Une victoire contestée

Ainsi, dans les milieux informés de Maputo, avant que ne soit déposé le premier bulletin, les discussions portaient déjà sur le nom de l’éventuel successeur de Filipe Nyusi. L’actuel chef de l’Etat entame son dernier quinquennat, selon le mode de rotation interne du Frelimo, qui interdit jusque-là aux présidents de briguer plus de deux mandats. A moins que M. Nyusi ne soit désormais tenté de modifier la Constitution, fort de plus des deux tiers des députés dans la nouvelle Assemblée.

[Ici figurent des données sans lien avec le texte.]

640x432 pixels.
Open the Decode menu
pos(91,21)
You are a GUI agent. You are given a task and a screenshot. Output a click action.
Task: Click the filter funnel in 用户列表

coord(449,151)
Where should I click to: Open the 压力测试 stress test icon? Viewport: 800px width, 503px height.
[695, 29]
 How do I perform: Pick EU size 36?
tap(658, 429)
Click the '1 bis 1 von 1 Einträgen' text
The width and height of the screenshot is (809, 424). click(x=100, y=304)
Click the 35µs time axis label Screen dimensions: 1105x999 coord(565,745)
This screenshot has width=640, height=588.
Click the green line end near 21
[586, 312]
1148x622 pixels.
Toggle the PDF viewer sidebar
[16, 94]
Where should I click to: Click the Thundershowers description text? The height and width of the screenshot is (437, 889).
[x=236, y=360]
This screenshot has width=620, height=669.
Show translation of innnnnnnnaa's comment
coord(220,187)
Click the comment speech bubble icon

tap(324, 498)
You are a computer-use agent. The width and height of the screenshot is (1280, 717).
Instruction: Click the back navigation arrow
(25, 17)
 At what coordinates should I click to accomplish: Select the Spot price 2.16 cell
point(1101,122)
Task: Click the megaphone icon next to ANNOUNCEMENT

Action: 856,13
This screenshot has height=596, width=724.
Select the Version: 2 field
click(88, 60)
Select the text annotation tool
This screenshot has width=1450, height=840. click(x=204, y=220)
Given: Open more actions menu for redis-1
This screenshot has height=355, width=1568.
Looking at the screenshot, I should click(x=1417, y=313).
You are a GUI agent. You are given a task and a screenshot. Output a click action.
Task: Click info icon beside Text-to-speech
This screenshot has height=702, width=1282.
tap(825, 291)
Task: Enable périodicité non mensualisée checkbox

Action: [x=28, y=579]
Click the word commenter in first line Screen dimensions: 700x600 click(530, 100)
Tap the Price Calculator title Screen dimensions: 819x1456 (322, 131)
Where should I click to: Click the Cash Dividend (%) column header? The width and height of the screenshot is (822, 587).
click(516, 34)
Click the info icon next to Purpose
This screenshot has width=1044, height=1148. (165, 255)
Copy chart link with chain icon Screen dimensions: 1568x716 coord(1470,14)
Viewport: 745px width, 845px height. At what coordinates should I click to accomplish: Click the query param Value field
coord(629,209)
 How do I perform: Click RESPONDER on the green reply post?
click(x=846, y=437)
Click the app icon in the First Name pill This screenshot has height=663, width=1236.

Mais sa victoire est déjà contestée. Lundi 21 octobre, Ossufo Momade, le candidat de la Renamo, crédité officiellement de 21,88 % des suffrages, avait préalablement « exhorté tous les Mozambicains à ne pas accepter les méga-fraudes » et exigé « le rétablissement de la vérité électorale ». Samedi, Daviz Simango, arrivé troisième du scrutin présidentiel, a jugé que le volume des irrégularités recensées dans ces élections était « sans précédent » et que leurs résultats devaient être considérés « nuls et invalides ». Huit des 17 membres de la CNE, composée de représentants du pouvoir, de l’opposition et de la société civile, ont refusé d’entériner les résultats.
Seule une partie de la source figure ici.